En 2003, entrevistaba a algunas personas que participaban en una protesta en contra del gobierno en Caracas, Venezuela, cuando una mujer se me acercó y me colocó en la solapa un “broche de amistad” con las banderas venezolana y estadounidense entrecruzadas. Luego dio un paso atrás y, medio en broma medio en serio, me exigió saber por qué Estados Unidos no había invadido Venezuela para deshacerse del presidente Hugo Chávez como lo había hecho con Manuel Noriega en Panamá en 1989.

Sin duda, la idea de que Estados Unidos o alguna otra fuerza militar extranjera acudieran a salvar a Venezuela se ha discutido abiertamente desde que Chávez asumió el poder en 1999. Sin embargo, ha ganado prominencia en los meses recientes conforme el gobierno del presidente Nicolás Maduro ha consolidado su control y los estragos de sus políticas dictatoriales sobre los venezolanos son cada vez peores.

Después de que Antonio Ledezma, un líder de la oposición en el exilio, eludiera el arresto domiciliario al salir de Venezuela en noviembre, comenzó a pedir, ya no “ayuda humanitaria” para el país, sino una “intervención humanitaria”.

Y este mes, Ricardo Hausmann, un economista venezolano en la Universidad de Harvard, argumentó en un ensayo que la Asamblea Nacional, controlada por la oposición, debería destituir a Maduro y allanar el camino para la acción militar extranjera destinada a removerlo. También trazó paralelos a la invasión de 1989 a Panamá y el relativo éxito del que ese país ha gozado desde que Noriega fue derrocado.

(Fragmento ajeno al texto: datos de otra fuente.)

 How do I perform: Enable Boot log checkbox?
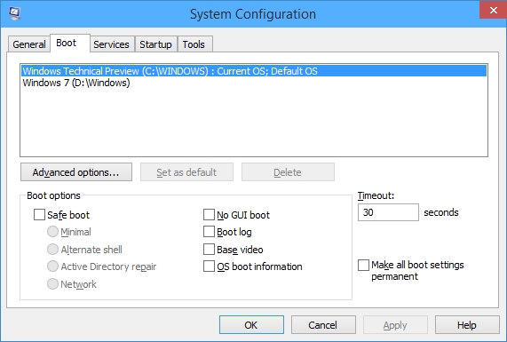pyautogui.click(x=209, y=232)
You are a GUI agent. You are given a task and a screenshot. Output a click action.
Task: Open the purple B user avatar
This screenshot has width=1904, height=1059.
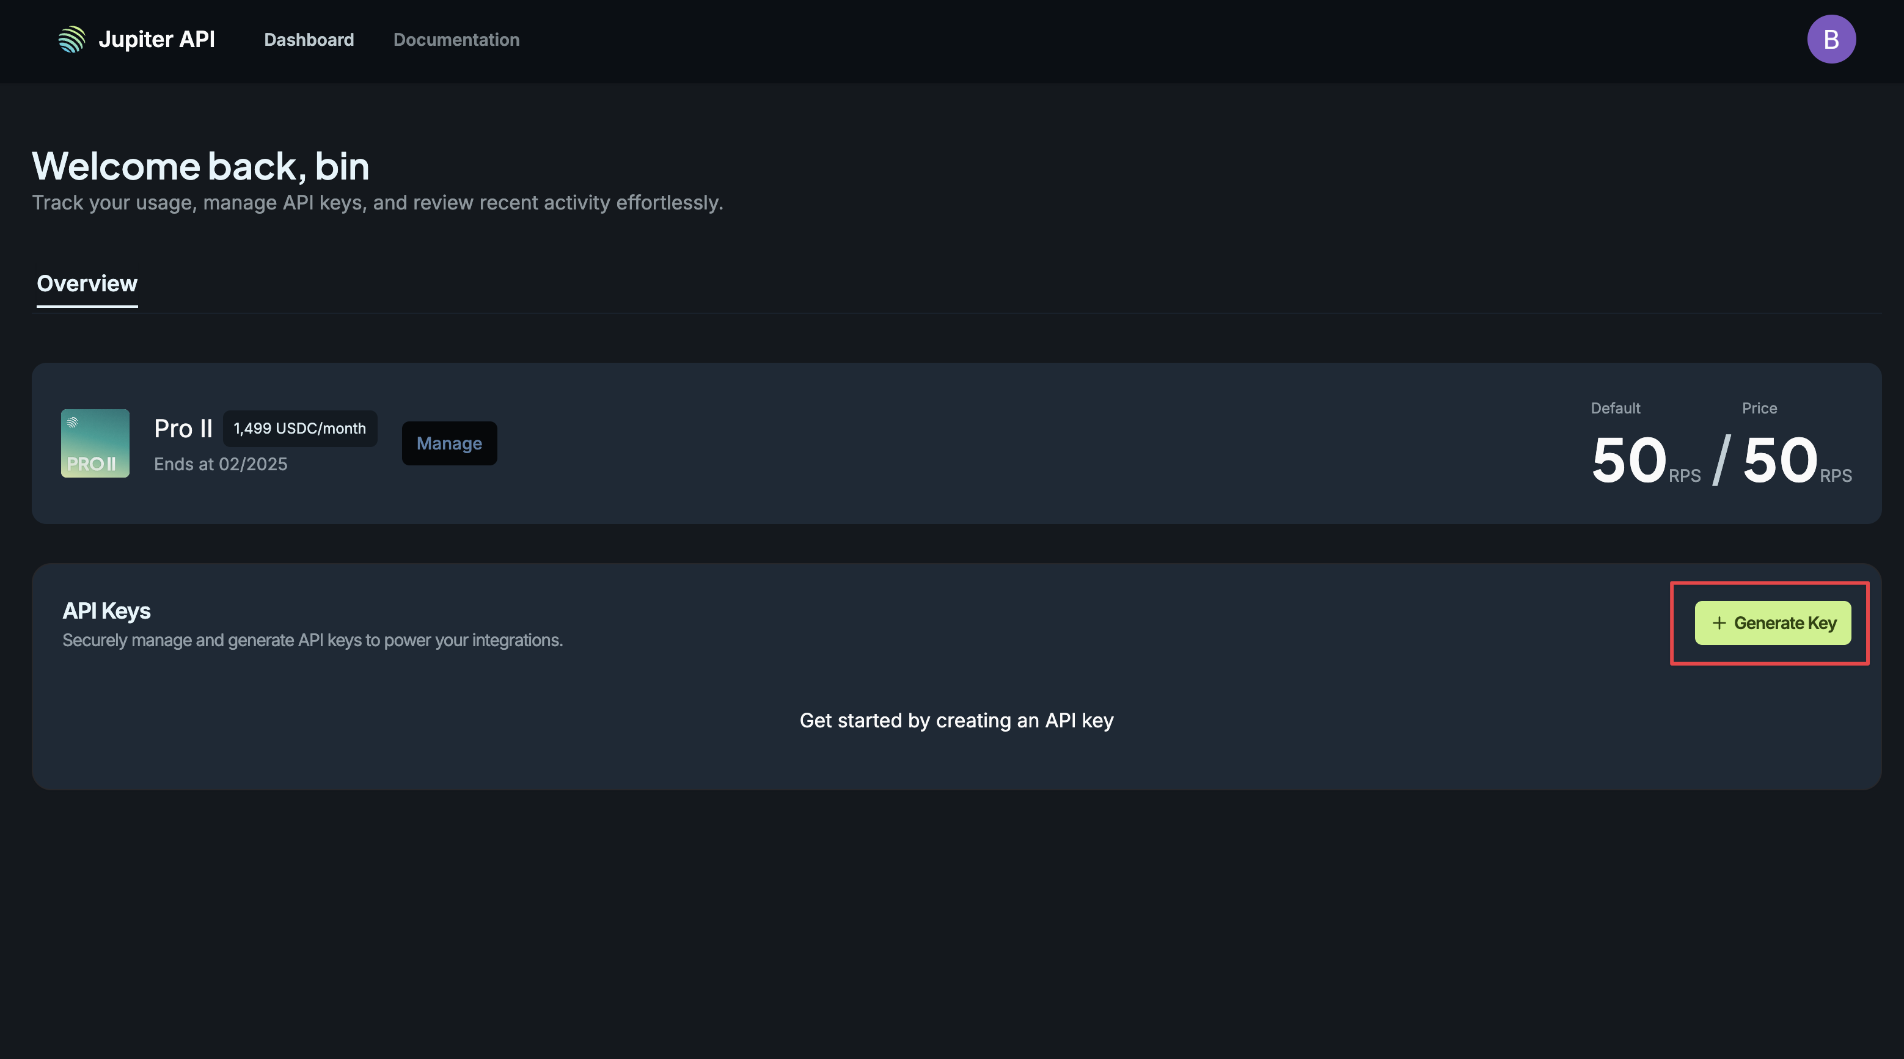1831,39
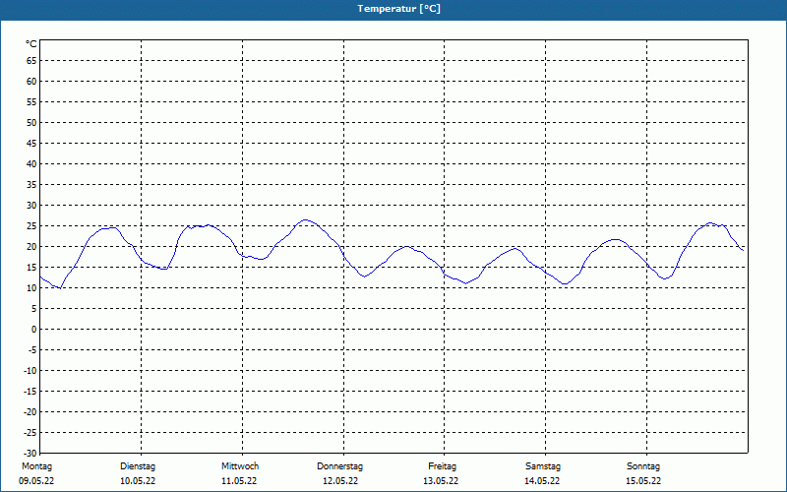Click the Temperatur [°C] title bar
This screenshot has width=787, height=492.
click(x=394, y=10)
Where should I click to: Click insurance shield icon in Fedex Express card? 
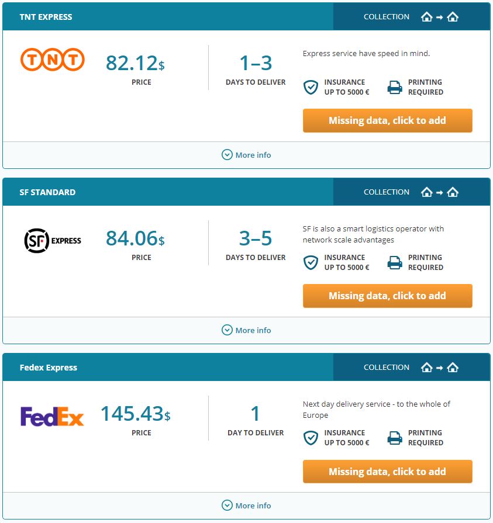coord(311,438)
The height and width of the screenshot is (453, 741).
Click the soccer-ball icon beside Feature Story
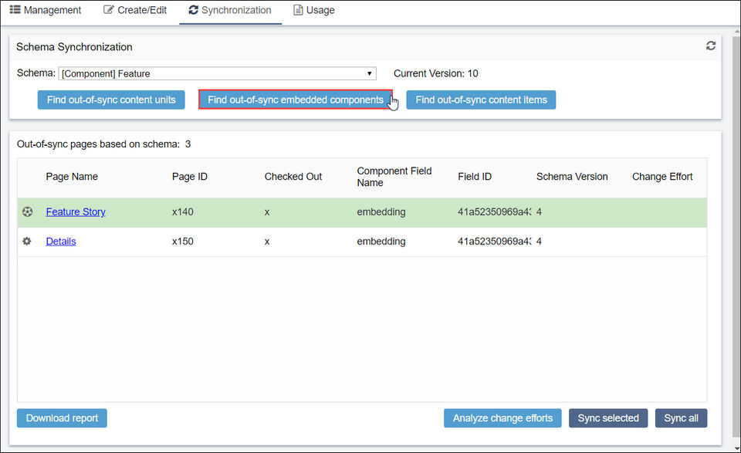point(28,211)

Este tipo de llamado a la intervención militar extranjera recibió un gran impulso cuando el presidente Donald Trump declaró en agosto que Estados Unidos tenía una “alternativa militar” en Venezuela.

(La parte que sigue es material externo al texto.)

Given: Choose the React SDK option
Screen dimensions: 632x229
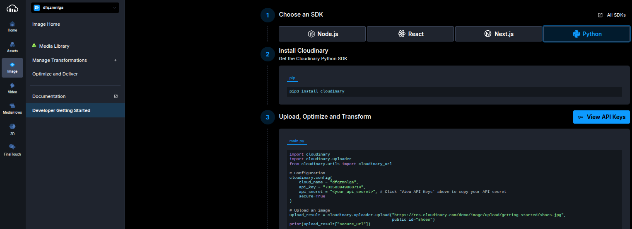Looking at the screenshot, I should pyautogui.click(x=410, y=34).
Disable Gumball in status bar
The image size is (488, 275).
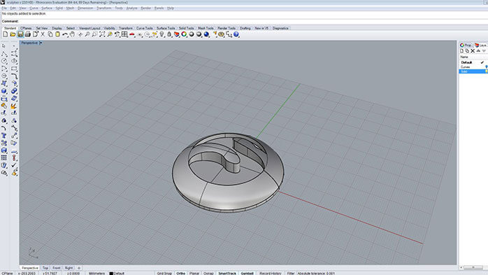pos(247,273)
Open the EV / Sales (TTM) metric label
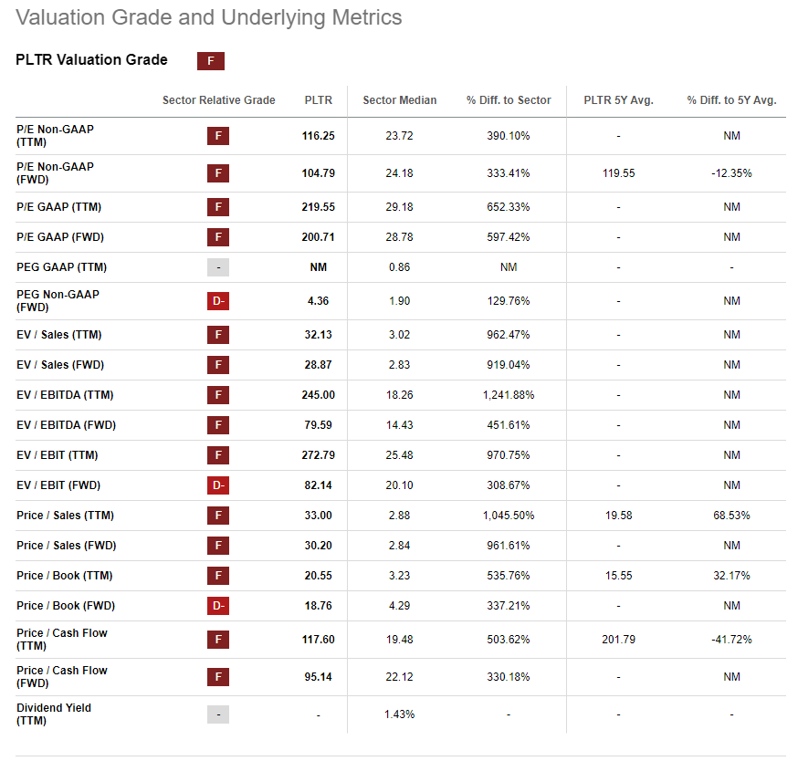 pos(59,335)
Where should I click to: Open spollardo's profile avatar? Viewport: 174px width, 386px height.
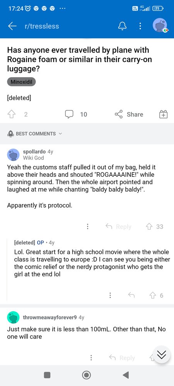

Un ataque militar en contra de Venezuela sería un disparate. Los países de la región y Estados Unidos aún tienen influencia significativa en el país; es lo que deberían usar. Deberían presionar a Maduro a través de una implementación más exhaustiva del régimen de sanciones actual y buscar una solución diplomática que derive en elecciones legítimas.

La Venezuela de 2018 no es el Panamá de 1989 e invadirla no sería un ataque quirúrgico. El Panamá de Noriega solo tenía 15.000 tropas y Estados Unidos tenía bases militares alrededor de la capital. Además, en Panamá, un país con menos de tres millones de habitantes en ese momento, un presidente electo legítimamente esperaba asumir el poder.

Venezuela tiene 115.000 tropas, tanques y aviones de combate. Es un país de 30 millones de habitantes, de los cuales un 20 por ciento aún apoya al gobierno de Maduro. Estos partidarios tienen una ideología —el socialismo antiimperialista— que sirve para coordinar sus esfuerzos y ayuda a explicar la resiliencia de Maduro.

Asimismo, los líderes venezolanos se han preparado para una guerra “asimétrica” desde hace más de una década. Y no hay posibilidad de que los países de la región participen en un esfuerzo para derrocar a Maduro, Brasil ya lo dejó claro.

No hay opciones fáciles para lidiar con esta crisis. Sin embargo, mientras el gobierno de Maduro tiene la ventaja dentro de Venezuela, hay dos fuerzas que ponen presión al régimen desde afuera.

En primer lugar, los países más importantes en el hemisferio occidental —como Brasil, Colombia, Estados Unidos y la mayor parte de la Unión Europea— no reconocen a la Asamblea Nacional Constituyente, un cuerpo creado por Maduro para reescribir la Constitución y ajustar el gobierno a sus necesidades. Los integrantes de este organismo fueron elegidos en julio, a pesar del boicot impuesto por la oposición, pero la falta de reconocimiento internacional lo ha debilitado. En estos últimos cinco meses ha logrado muy poco.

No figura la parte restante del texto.